Reproduce exactly the run of lines that begins with the one containing "This screenshot has width=1188, height=736." and ends with the last line of the records, omitting pictures.

[Recorded data]
--------------------------------

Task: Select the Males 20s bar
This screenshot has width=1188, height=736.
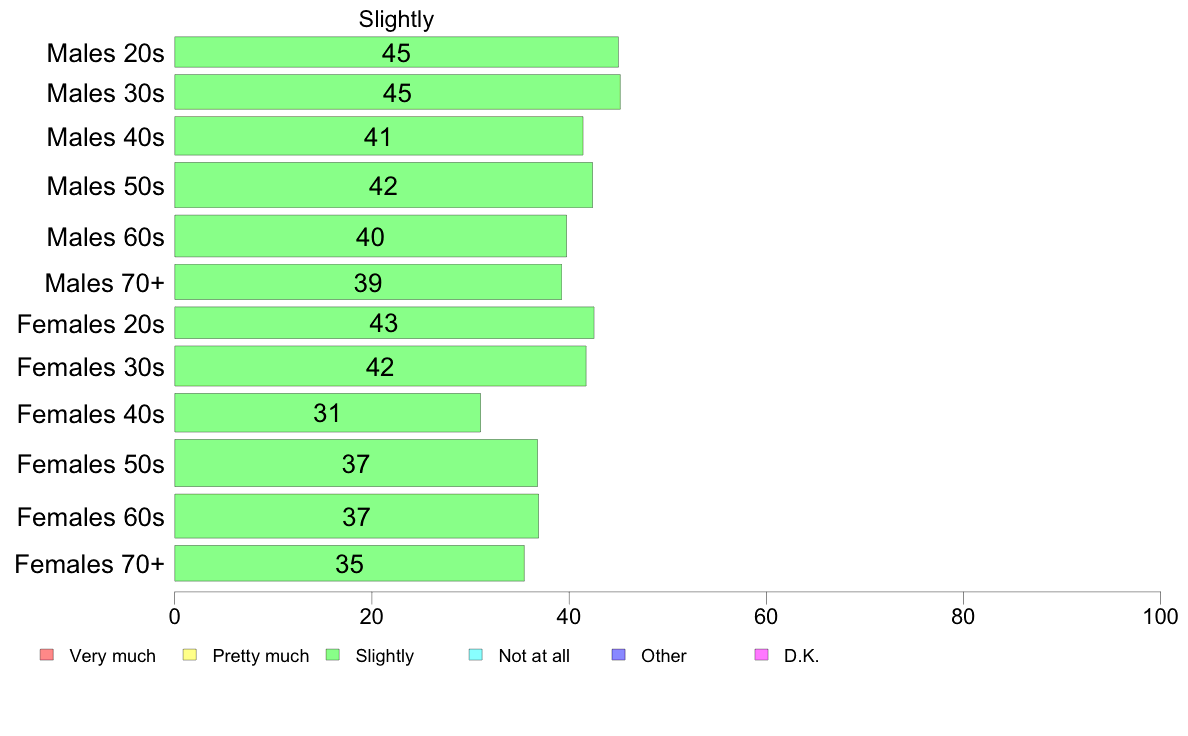Action: click(x=396, y=52)
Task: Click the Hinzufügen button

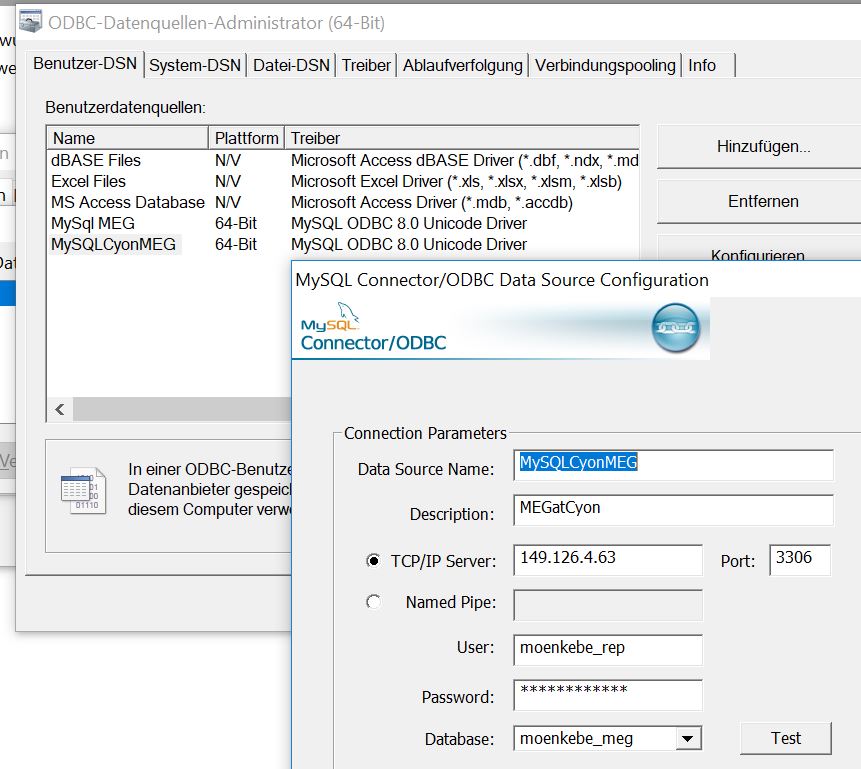Action: coord(762,146)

--------------------------------

#### ANSWER:
This screenshot has width=1188, height=736.
Action: click(x=396, y=52)
Task: Click the Hinzufügen button

Action: coord(762,146)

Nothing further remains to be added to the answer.